In the bleak mid-winter, frosty wind made moan…
That’s the first line of one of the most loved (indeed it managed to make it TWICE into the list of the nation's top five favourite carols this week), yet probably most inaccurate Christmas carols in the English language… Snow probably did not fall, snow on snow, snow on snow on snow on the first Christmas in Bethlehem… But it has certainly fallen in England and western Europe over the past few days, messing up people’s travel plans… particularly those who had booked to travel on Eurostar… Including some who had transferred to train from British Airways flights because of a threatened strike, which was subsequently ruled illegal. Others have been stranded abroad or had their Christmas holidays cancelled because of budget airline Globespan being put into administration and the Allbury Travel Group going under… Indeed it is almost as if Christmas itself has been cancelled for Globespan employees, some of whom not only don’t know how they are going to get home, but also whether they can actually afford Christmas without a working wage if and when they do.
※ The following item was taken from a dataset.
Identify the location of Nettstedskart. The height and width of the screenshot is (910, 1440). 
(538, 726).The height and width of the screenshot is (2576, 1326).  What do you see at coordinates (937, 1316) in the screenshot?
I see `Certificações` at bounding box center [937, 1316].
And Globespan isn’t the only big name to hit the skids this week with the announcement that Borders Bookshops, Saab Cars and Wesley Owen Books are soon to disappear. And then yesterday morning one paper's headline referred to people's fury at having digital TV transmissions messed up by the weather.
Yet all of those tidings of comfort and joy pale into insignificance beside the fact that the Copenhagen summit ended with no binding agreement to deal with climate change… Yes it may seem ironic to be discussing rising temperatures when western Europe seems to have ground to a halt because of the snow, but whilst snowy days are rare and temporary, the effects of long term climate change will be devastating for the earth, and particularly for the poorest people on this earth… not those wanting to jet off for some winter sun or some ski-ing in the alps, or the high and mighty debating things in Copenhagen, but those being born now in the back streets and shanty towns of the developing world.
Two thousand years ago another child was born in inauspicious surroundings: yet the angels proclaimed at the time of his birth that it represented "Good news of great joy for all people…" When that child grew up he claimed that he had been appointed and anointed to bring "Good news to the poor…"
In a world of bad news, we, who claim to follow that child are called on to share and to be that good news… especially for the poorest in this world…
What shall we give them, poor as they are?
A messed up world to live in... while we worry about whether the weather will mess up our Christmas viewing?


This is an adaptation of the weekly news review I did for Downtown Radio yesterday morning.